Physical appearance observation

The scar-reducing formulation (Scar Q Plus), comprising 15% Allium cepa-micellar extract and 0.01% quercetin, was manufactured by Global Medical (Thailand) Co., Ltd., a local GMP-cosmetic company in Thailand, in batches of 40 kg. This paraben-free, alcohol-free, and silicone-free product was evaluated for non-irritation in 20 healthy volunteers by DermScan Asia Co., Ltd. The control for this study was a patch without the product. The safety test lasted 48 hours. Approximately 25 µL of Scar Q Plus was applied to the skin and covered with an 8 mm Finn Chamber^® patch for 48 hours. Physical appearance assessments, encompassing color, odor, phase separation, and homogeneity, were conducted through visual observation. Storage utilized plastic containers (15 g) as primary packaging and paper boxes as secondary packaging. Skin feel assessments for stiffness and spreadability were performed on day 1.

pH values

The determination of the pH for 15 grams of the scar-reducing formulation was executed using the SevenDirect™ SD50 pH meter (Mettler Toledo, Thailand). The pH of the formulation was directly measured at ambient temperature (25°C).

Viscosity measurement

The viscosity of the scar-reducing formulation, employing 1 gram, was determined using the HAAKE™ MARS™ Rheometers (Thermo Scientific™, USA) at 25°C. All measurements were conducted in triplicate.

Drug remaining

Quercetin extraction from the formulation involved a precise procedure utilizing a methanol ratio of 5:10 (w/v). Five grams of the formulation were accurately weighed and mixed with 5 mL of methanol, followed by 10 minutes of sonication. The supernatant, obtained after centrifugation at 4,000 rpm for 10 minutes, underwent subsequent rounds of extraction with 4 mL of methanol. The combined extracts were then filtered through a 0.45 mm nylon filter for analysis via high-performance liquid chromatography (HPLC) to determine quercetin content and antioxidant activity.

Antioxidant activity

The sample (40 µL) was combined with a 0.004% w/v 2,2-diphenyl-1-picrylhydrazyl (DPPH) solution (160 µL), and the resulting solution's absorbance was measured at 517 nm after a 30-minute incubation at room temperature in the dark. The radical scavenging activity values are presented as IC₅₀ values (μg/mL), representing the quercetin concentration needed to inhibit 50% of the free radicals. The quercetin standard employed in this study was at a concentration of 40 µg/mL. All determinations were conducted in five replicates.

Stability study

The physical appearance and physicochemical characteristics (e.g., pH, viscosity, quercetin remaining, and antioxidant activity) of the scar-reducing formulation (Scar Q Plus) were compared among samples stored in the refrigerator (4°C), at room temperature (25°C), and accelerated conditions (40°C). Furthermore, the influence of commercial packaging containers on these characteristics was investigated over a 3-month period using the described methods.

HPLC analysis

The concentration of quercetin in all formulations was determined using HPLC (UltiMate 3000 UHPLC System, Thermo Scientific™, USA). A C18 reversed-phase column (Symmetry^®, VertiSep^TM, Vertical, Thailand) with dimensions of 5 µm, 4.6×250 mm, was employed. The mobile phase for quercetin determination consisted of a mixture of acetonitrile and 2% acetic acid (40:60) (Ang et al., 2014)). The detector, set at UV 370 nm, operated with a flow rate of 1.0 ml/min under conditions of 35°C, and an injection volume of 20 µL. The retention time was 5.5 min, and the calibration curves for quercetin were established in the range of 1-100 µg/ml with a correlation coefficient of 0.99.
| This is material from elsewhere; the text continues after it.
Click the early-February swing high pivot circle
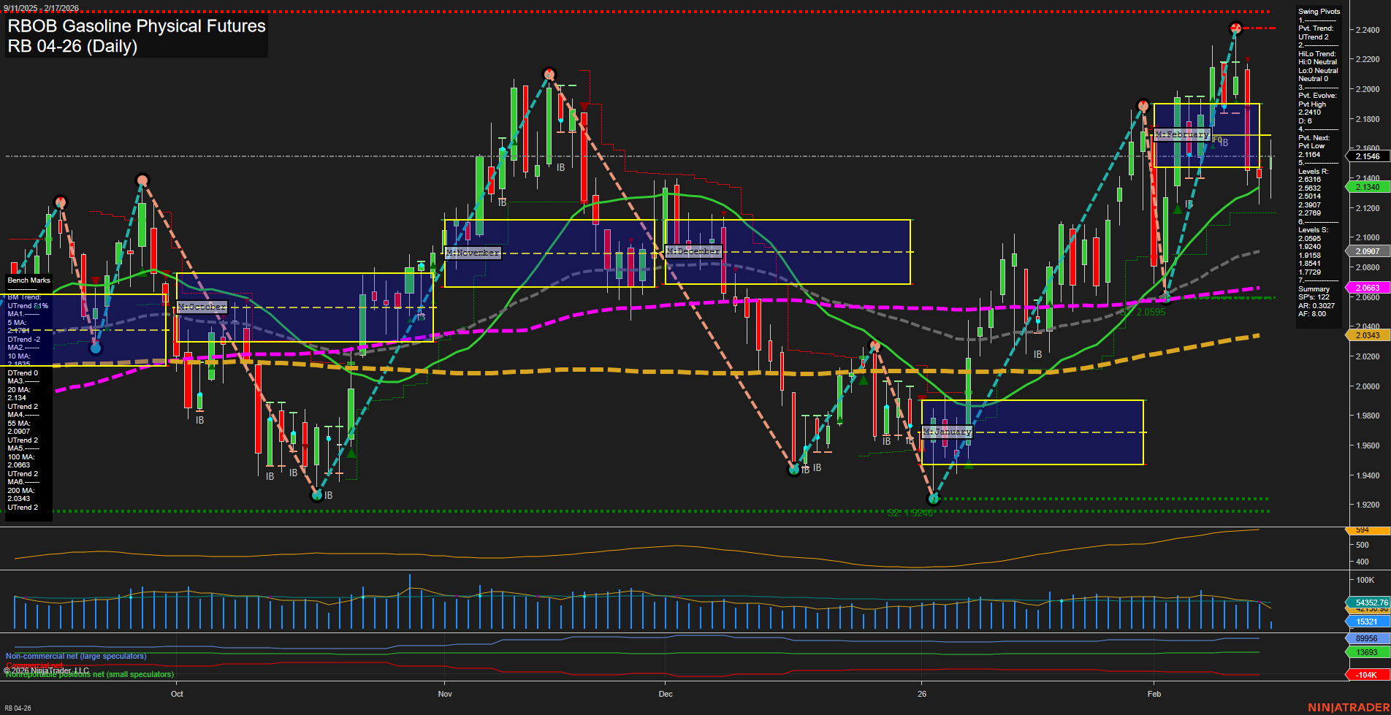The width and height of the screenshot is (1391, 715). 1143,105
In vitro release and skin permeation

In vitro release studies utilized cellulose acetate membrane (Spectra-por^® dialysis membrane MWCO 6-8 kDa, Thermo Fisher Scientific Inc., Sweden), while skin permeation studies employed shed snake skin through Franz-type cells (n=3) at 37°C. Circular sections (2.5 cm x 2.5 cm) of each membrane, cut into three pieces, were positioned facing the donor chamber. The test formulations were serums (Scar Q Plus and Scar Q Plus with shallot extract in micelle), micelles extraction of shallot and water extraction of shallot. Formulations (1 g) were added to each. The receiving chamber, containing 12.5 mL of receiver medium (acetate buffer pH 5.5: EtOH; 1:1 v/v) under sink conditions, was stirred at 600 rpm by a magnetic stirrer (Diffusion Cell Drive System FDC-6, LOGAN Instruments Corp, USA). At specified intervals, 0.5 mL aliquots of the receiver medium were withdrawn and replaced with an equal volume of fresh buffer. HPLC analysis determined quercetin concentration in the receiver.
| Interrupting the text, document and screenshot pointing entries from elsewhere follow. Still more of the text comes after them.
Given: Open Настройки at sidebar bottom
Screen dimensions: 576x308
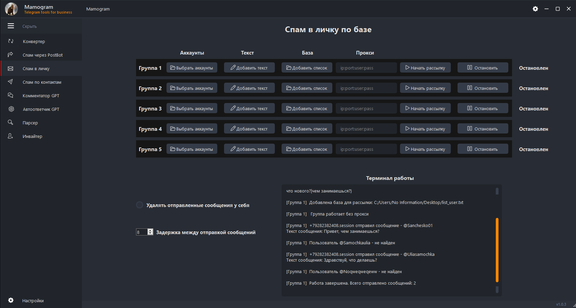Looking at the screenshot, I should click(x=33, y=301).
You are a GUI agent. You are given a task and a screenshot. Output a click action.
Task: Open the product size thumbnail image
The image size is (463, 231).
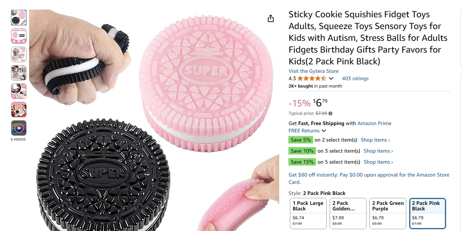[19, 36]
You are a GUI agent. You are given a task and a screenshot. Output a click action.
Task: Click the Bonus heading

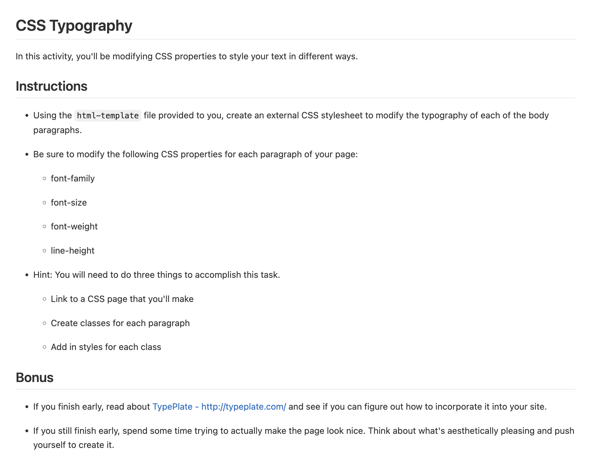coord(35,378)
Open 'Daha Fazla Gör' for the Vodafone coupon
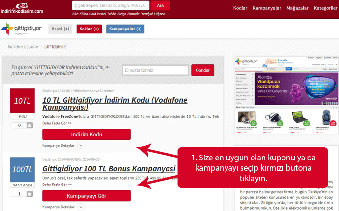The image size is (339, 211). pos(57,123)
Mechanism of skin permeation

Subsequent to skin permeation, the shed snake skin underwent meticulous investigation to elucidate skin permeability mechanisms using Fourier transform infrared (FTIR) spectrophotometry (Nicolet 4700, Thermo Scientific, Waltham, MA, USA) and differential scanning calorimetry (DSC) (Pyris Sapphire DSC, PerkinElmer instrument, Waltham, MA, USA). The treated skin, subjected to washing and drying, was recorded over a range of 500–4,000 cm^-1 using the absorption mode and securely affixed to the sample holder. Simultaneously, 2 mg portions of the same skin were accurately weighed, cut into small pieces, and placed in aluminum seal pans (40 μL). The heat flow, ranging from 25 to 300 °C at a heat rate of 10°C/min, was then measured. The untreated snake skin served as a control in this comprehensive study.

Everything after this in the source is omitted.